Hi all, I was diagnosed with lupus this year and have not been working due to loosing my job 3 years ago. I have been looking but no luck and my lupus flares are getting worse and now I have the onset of seizures, My rumy told me to file for disability but also wanted me to talk to my primary doctor and so I did and and my primary said he dosent think I will get it because he thinks I am very capable to work, except for the fact with having theseizures and not being able to drive, I told him that if I was working right now It would be very difficuly and I would probably loose my job again, (he just doesnt understand) I have days now where I cant get out of bed yet my primary says yes you can and get to work, how?
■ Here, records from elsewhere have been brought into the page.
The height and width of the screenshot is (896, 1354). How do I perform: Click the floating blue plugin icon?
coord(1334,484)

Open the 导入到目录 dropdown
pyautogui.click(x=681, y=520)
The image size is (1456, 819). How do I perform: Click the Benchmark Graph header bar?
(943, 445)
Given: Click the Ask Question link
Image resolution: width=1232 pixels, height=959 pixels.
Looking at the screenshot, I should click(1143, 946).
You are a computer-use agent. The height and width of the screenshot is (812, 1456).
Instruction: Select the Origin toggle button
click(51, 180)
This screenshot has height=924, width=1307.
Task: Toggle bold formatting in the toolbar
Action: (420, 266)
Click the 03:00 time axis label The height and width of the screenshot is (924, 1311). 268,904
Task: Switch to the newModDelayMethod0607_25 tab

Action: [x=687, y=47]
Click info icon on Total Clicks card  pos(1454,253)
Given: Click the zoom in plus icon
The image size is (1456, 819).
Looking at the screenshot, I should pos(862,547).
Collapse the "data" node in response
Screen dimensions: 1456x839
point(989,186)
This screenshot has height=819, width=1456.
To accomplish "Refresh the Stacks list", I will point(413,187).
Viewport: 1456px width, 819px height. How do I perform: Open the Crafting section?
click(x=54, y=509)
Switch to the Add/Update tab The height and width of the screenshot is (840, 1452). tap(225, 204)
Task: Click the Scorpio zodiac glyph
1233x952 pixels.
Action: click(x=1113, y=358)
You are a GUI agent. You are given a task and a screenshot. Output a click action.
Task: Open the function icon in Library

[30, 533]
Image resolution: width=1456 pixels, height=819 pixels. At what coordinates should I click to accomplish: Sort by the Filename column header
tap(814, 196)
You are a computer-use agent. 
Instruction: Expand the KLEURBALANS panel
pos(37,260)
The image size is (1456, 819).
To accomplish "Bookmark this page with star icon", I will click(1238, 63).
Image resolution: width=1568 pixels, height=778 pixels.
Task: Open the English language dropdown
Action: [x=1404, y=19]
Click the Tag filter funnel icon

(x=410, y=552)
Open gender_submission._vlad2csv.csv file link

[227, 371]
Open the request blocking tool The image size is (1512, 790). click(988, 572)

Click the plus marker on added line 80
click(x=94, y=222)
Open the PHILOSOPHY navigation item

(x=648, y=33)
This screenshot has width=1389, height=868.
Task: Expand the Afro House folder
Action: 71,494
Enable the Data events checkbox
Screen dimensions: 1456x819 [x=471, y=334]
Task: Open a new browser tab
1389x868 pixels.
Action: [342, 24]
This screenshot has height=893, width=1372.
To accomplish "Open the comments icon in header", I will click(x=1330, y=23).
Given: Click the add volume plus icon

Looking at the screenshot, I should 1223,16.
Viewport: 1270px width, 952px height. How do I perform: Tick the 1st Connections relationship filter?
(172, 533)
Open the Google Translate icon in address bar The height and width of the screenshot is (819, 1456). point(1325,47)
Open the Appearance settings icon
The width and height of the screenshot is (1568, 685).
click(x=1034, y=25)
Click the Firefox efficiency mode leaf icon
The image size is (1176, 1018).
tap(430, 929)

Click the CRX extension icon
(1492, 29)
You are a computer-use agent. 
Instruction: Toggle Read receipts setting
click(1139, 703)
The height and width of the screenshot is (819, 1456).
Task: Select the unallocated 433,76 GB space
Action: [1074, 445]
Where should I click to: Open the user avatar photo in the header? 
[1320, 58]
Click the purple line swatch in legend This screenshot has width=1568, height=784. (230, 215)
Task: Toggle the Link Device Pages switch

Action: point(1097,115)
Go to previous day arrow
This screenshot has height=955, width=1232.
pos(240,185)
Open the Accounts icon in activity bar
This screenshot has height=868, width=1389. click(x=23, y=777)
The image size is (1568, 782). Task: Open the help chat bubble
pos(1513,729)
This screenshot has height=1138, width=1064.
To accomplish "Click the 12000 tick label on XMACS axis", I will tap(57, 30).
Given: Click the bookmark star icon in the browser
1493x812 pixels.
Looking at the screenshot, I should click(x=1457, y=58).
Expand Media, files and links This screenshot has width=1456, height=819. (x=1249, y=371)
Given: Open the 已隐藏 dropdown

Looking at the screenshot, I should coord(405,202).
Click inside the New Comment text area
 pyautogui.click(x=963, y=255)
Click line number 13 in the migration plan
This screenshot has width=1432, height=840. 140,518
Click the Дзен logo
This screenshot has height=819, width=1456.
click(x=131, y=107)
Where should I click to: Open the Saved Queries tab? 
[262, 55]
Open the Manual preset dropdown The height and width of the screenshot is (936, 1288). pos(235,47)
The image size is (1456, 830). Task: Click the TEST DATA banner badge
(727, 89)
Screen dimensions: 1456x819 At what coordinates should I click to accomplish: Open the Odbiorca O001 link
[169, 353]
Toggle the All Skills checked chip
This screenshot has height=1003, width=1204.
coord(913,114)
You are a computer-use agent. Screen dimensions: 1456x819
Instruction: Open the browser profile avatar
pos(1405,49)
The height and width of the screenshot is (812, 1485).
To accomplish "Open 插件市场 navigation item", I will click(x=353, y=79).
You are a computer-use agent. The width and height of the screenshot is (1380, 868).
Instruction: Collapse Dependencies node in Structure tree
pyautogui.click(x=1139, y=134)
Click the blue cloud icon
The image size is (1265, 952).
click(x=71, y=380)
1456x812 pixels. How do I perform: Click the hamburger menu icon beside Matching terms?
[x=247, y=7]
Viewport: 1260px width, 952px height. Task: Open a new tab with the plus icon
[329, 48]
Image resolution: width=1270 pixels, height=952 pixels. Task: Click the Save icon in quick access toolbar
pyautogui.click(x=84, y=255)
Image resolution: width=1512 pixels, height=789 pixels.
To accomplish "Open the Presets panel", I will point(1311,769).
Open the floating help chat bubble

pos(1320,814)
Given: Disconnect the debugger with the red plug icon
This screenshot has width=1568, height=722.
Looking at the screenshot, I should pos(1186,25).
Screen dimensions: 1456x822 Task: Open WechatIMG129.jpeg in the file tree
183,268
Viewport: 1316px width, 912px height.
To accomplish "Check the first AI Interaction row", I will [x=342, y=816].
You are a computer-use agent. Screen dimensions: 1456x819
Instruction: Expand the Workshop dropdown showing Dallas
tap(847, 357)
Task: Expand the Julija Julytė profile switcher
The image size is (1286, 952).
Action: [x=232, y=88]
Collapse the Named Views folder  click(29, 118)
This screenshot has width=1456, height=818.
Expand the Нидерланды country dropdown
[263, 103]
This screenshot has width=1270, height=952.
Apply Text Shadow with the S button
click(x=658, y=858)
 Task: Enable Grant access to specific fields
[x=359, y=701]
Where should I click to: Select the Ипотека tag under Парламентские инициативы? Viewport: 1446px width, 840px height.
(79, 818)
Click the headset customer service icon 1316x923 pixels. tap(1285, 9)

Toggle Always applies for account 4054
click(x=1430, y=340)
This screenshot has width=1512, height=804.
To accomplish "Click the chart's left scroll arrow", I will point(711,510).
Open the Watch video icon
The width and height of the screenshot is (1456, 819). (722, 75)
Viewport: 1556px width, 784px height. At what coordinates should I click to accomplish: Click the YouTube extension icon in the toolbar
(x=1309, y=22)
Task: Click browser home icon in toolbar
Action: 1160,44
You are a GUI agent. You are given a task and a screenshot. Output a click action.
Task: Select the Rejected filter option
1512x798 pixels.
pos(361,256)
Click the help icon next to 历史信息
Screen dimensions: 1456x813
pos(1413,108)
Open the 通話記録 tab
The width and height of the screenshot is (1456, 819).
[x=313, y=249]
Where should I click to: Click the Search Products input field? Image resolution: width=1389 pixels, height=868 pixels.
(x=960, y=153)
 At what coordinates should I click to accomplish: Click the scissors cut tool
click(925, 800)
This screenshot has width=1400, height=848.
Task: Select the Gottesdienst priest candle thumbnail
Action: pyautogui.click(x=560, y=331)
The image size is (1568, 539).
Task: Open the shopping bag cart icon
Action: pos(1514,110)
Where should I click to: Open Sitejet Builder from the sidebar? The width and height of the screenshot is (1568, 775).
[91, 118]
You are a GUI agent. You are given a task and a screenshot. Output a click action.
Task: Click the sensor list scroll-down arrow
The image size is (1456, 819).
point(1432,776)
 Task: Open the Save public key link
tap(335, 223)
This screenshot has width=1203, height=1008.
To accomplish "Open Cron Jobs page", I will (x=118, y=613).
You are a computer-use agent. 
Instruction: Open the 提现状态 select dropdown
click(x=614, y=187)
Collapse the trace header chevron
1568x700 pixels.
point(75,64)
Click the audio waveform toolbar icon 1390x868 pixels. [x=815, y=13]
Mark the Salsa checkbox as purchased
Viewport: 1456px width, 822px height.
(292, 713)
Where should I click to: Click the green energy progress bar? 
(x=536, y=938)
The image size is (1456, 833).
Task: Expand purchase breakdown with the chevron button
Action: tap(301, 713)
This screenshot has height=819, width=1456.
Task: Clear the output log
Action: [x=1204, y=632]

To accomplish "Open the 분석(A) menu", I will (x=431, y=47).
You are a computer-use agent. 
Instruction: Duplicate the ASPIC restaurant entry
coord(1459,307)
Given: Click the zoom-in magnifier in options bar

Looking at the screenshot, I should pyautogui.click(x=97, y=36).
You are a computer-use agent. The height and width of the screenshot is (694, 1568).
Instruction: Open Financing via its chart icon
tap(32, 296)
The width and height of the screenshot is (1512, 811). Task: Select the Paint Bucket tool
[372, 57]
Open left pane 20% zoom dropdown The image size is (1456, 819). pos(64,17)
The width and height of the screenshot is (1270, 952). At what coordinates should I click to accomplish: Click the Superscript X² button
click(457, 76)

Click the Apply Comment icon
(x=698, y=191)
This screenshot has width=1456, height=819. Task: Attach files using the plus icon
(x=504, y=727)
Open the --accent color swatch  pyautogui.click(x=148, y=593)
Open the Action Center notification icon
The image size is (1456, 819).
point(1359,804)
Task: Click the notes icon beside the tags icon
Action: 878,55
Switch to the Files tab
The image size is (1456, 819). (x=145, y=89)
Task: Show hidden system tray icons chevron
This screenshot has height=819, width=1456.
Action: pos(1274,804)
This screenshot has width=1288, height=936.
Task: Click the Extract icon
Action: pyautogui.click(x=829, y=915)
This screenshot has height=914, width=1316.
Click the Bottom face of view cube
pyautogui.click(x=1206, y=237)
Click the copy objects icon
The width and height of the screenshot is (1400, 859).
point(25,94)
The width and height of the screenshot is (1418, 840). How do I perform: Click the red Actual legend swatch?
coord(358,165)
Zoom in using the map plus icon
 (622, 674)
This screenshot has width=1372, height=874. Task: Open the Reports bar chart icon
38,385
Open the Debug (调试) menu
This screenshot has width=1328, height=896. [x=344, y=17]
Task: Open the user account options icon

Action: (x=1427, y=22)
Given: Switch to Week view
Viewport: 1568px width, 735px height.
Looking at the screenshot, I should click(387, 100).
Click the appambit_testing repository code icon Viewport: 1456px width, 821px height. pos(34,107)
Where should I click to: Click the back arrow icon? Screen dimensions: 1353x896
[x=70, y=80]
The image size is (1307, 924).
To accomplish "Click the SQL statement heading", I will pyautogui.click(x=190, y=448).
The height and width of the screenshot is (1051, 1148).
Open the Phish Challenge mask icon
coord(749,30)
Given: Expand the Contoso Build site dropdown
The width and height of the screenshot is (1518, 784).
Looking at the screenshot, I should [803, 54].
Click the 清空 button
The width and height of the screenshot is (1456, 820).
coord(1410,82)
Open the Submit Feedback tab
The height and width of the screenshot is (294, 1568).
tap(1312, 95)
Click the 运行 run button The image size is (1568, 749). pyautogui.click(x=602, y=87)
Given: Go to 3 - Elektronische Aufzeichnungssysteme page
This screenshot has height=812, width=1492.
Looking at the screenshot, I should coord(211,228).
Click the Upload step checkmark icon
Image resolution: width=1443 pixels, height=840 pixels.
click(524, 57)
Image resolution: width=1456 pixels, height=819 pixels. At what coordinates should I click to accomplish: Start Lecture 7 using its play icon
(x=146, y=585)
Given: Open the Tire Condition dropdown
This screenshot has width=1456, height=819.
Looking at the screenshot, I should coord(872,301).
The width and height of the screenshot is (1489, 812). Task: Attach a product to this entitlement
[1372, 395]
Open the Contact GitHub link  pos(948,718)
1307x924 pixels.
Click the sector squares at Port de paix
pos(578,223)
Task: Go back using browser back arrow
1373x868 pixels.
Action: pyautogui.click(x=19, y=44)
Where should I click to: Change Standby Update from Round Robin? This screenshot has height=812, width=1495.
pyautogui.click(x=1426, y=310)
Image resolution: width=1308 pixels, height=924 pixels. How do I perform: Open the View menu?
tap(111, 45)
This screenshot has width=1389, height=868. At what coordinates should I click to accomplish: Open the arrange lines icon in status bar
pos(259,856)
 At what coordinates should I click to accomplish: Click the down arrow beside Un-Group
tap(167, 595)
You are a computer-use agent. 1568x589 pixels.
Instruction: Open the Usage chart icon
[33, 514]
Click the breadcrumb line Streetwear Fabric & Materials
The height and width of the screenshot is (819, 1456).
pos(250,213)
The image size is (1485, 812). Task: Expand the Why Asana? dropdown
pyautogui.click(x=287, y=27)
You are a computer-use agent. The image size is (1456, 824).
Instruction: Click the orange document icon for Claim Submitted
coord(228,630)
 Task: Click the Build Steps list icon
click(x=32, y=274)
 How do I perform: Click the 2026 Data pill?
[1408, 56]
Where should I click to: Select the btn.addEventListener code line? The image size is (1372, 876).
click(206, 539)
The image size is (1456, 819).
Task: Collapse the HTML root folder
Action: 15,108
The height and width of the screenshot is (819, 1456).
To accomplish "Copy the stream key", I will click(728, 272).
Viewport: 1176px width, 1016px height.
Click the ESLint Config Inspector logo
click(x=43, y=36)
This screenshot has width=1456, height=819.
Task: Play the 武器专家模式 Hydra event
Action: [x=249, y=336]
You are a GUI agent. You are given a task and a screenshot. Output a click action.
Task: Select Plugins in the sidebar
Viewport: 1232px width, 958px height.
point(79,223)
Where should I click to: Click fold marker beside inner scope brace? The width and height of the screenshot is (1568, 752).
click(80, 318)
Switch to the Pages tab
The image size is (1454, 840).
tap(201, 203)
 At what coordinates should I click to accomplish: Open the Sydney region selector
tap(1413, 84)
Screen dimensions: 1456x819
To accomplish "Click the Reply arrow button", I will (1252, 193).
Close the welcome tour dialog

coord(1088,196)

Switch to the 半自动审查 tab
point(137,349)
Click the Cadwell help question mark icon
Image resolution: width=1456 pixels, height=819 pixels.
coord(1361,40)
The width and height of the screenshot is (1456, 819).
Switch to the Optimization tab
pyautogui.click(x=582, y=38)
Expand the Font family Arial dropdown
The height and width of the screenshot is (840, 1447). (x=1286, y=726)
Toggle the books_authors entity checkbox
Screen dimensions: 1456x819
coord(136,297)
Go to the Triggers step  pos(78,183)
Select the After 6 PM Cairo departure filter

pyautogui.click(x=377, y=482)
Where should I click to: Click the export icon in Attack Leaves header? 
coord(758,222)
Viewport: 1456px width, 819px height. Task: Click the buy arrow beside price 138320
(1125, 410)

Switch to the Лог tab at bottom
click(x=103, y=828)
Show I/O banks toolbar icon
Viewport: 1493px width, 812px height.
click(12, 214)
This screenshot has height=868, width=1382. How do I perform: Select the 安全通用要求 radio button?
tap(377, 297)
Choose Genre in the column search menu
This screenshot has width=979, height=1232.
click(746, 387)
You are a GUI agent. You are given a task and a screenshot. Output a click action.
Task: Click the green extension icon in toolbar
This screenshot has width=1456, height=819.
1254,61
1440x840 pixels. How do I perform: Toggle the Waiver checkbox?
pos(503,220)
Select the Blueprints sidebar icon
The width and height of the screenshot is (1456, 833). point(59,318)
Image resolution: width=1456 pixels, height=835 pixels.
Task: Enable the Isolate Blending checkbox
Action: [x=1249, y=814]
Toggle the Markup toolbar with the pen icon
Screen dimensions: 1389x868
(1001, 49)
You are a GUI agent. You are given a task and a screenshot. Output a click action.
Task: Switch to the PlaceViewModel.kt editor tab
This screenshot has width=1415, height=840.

I would like to know how he thinks I can get up and moving with my pain and stiffnees not to mention the weakness and fatigue, how can I work when I am like that and go into a 3 day streaght of sleeping where It takees everthing in me just to get up to go to the bathroom. I have no money to pay for my meds and for doctor visits, and if It wasnt for me living back with my parents I would not even have a home or food on my plate, god bless them, and its bad enough my Mum is in stage 4 bone cancer, we are to sickies trying to take care of each other. I guess what I am asking is for anyone with any advice on how to go about
it and if they even consider Lupus a condition that requires state aid? I am scared people telling me not even to bother because I wont get it, then what the hell am I suppose to do curl up into a ball and waste away? I am sorry about
this rant I just feel hopless adn scared not knowing when or if I ever get my next med the ones I need to feel well and function, lord help me!